What to work on:
In the data below, find the line containing "Open the Sort: Best match dropdown", then set down that line and every later line up to and including the line containing "Image resolution: width=1440", exactly.

Information given:
++++++++++
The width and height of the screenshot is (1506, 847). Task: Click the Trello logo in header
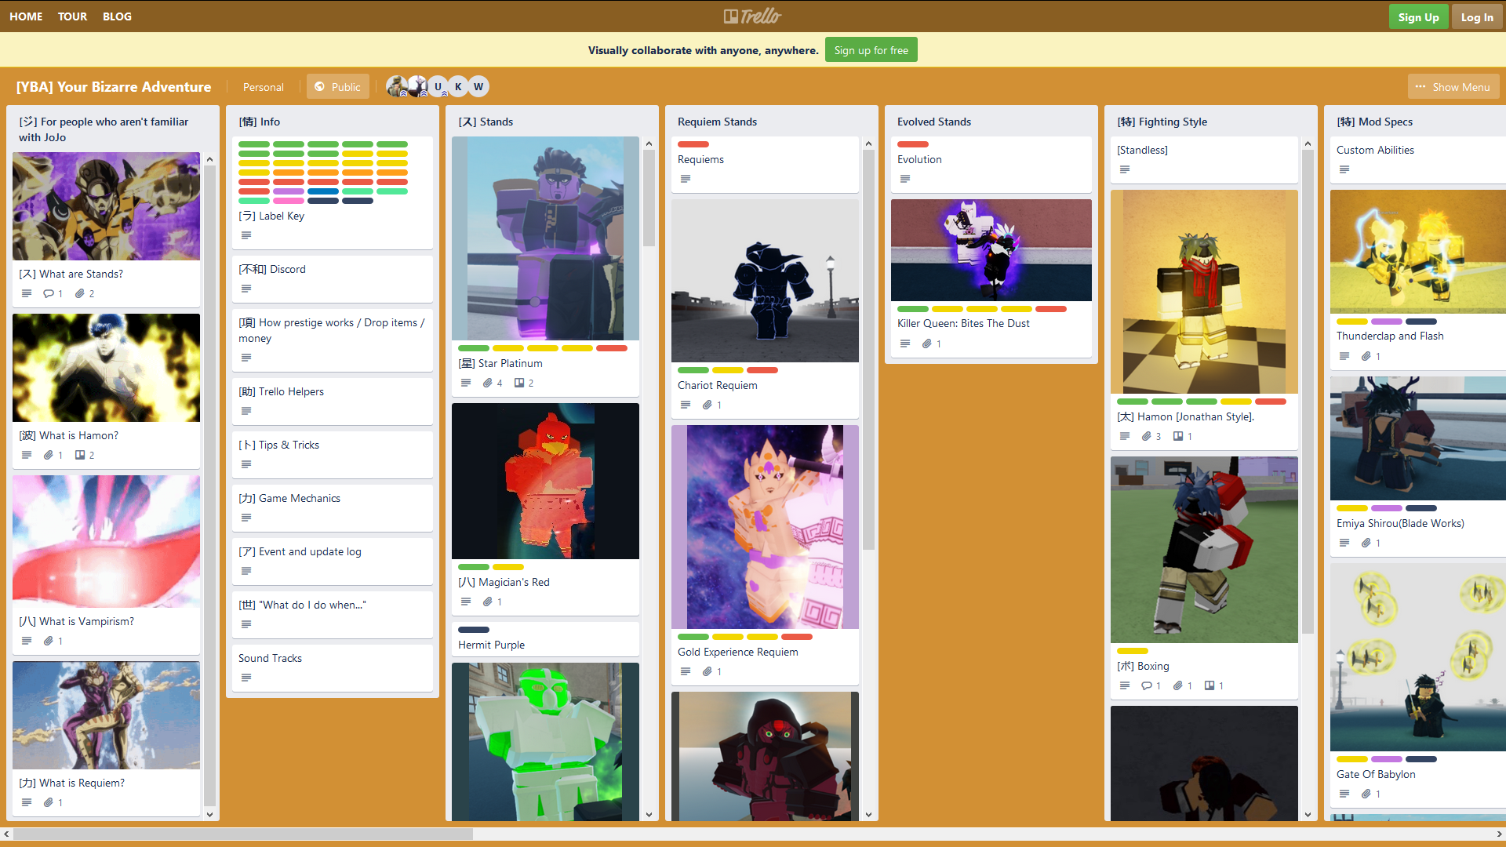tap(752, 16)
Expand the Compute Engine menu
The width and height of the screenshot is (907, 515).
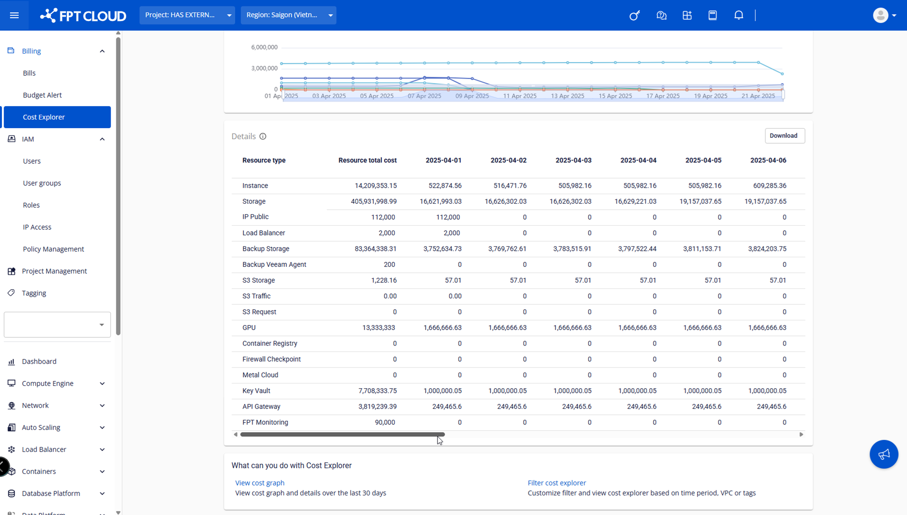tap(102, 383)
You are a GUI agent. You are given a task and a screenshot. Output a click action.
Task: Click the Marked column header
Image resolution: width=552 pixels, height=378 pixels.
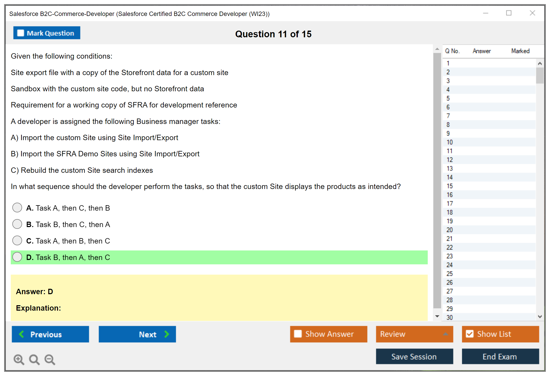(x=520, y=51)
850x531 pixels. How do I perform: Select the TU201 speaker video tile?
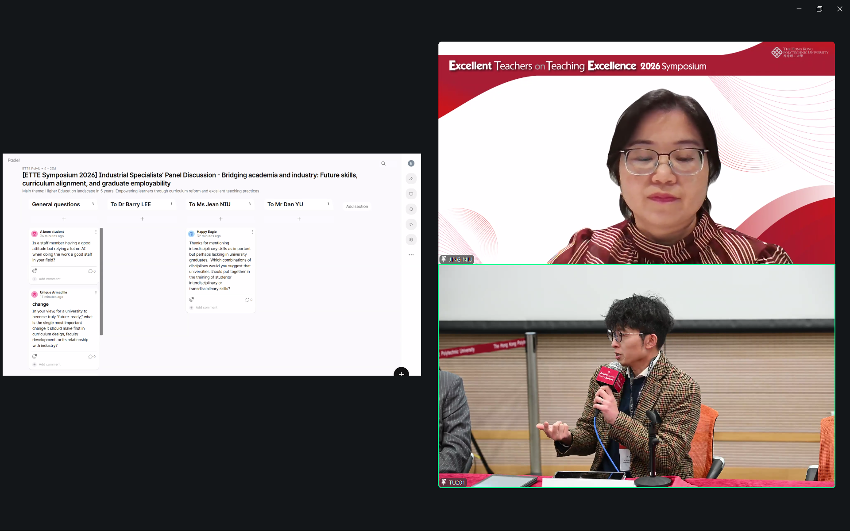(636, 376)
++++++++++
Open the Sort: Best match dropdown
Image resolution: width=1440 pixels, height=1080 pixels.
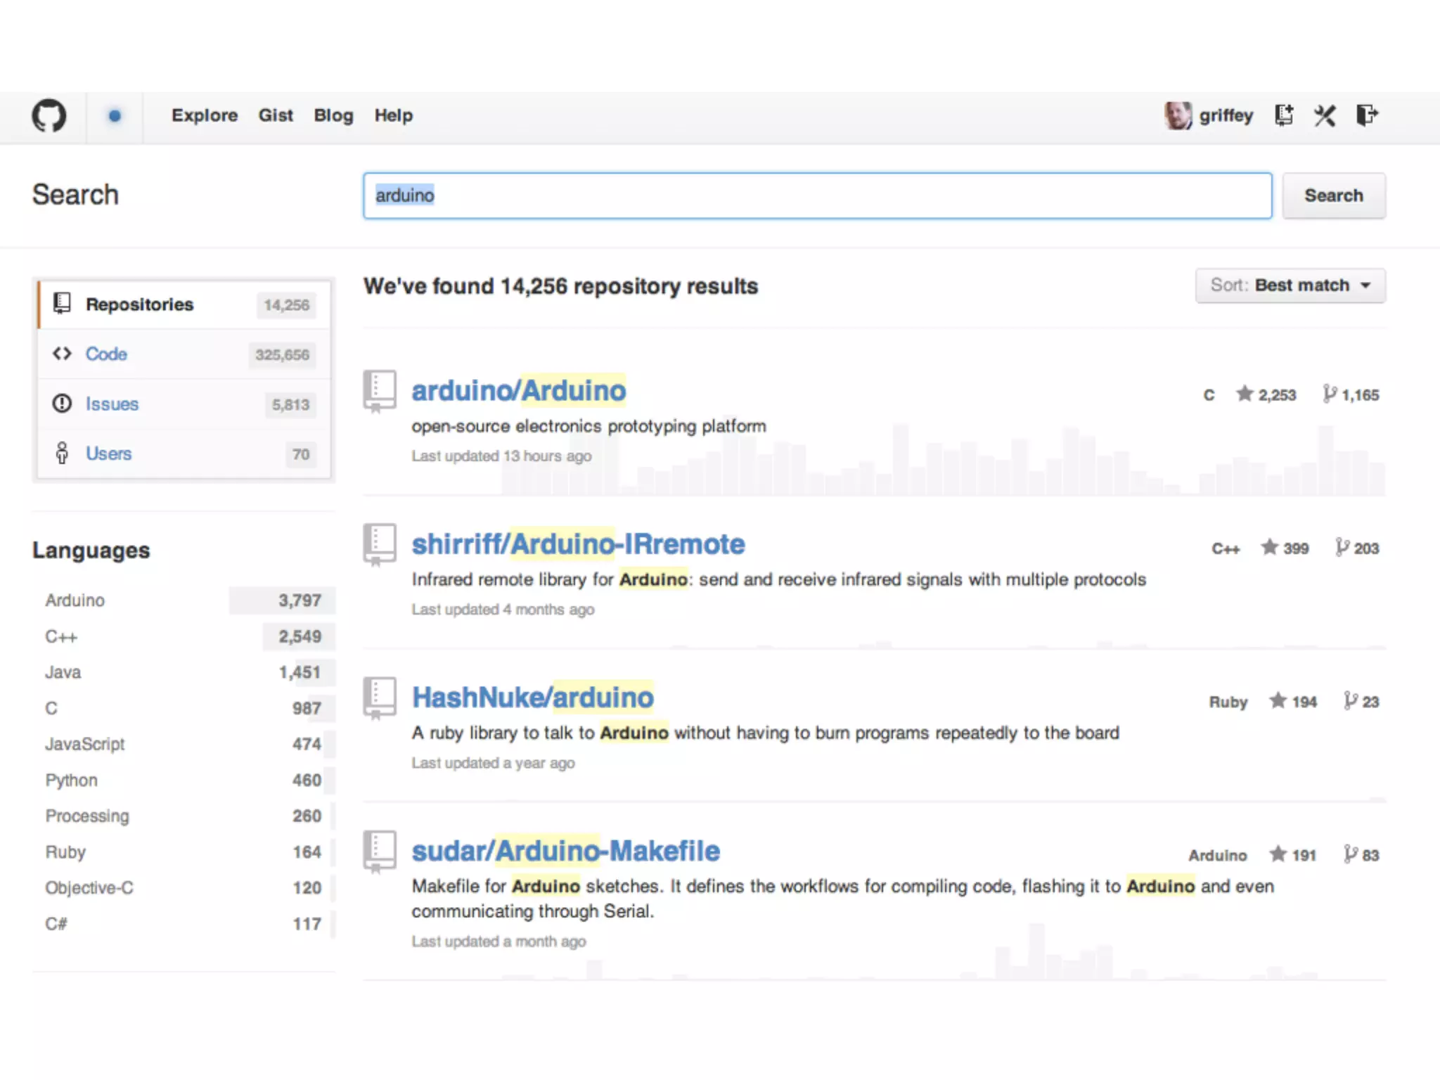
++++++++++
Your response:
Open the Sort: Best match dropdown
Image resolution: width=1440 pixels, height=1080 pixels.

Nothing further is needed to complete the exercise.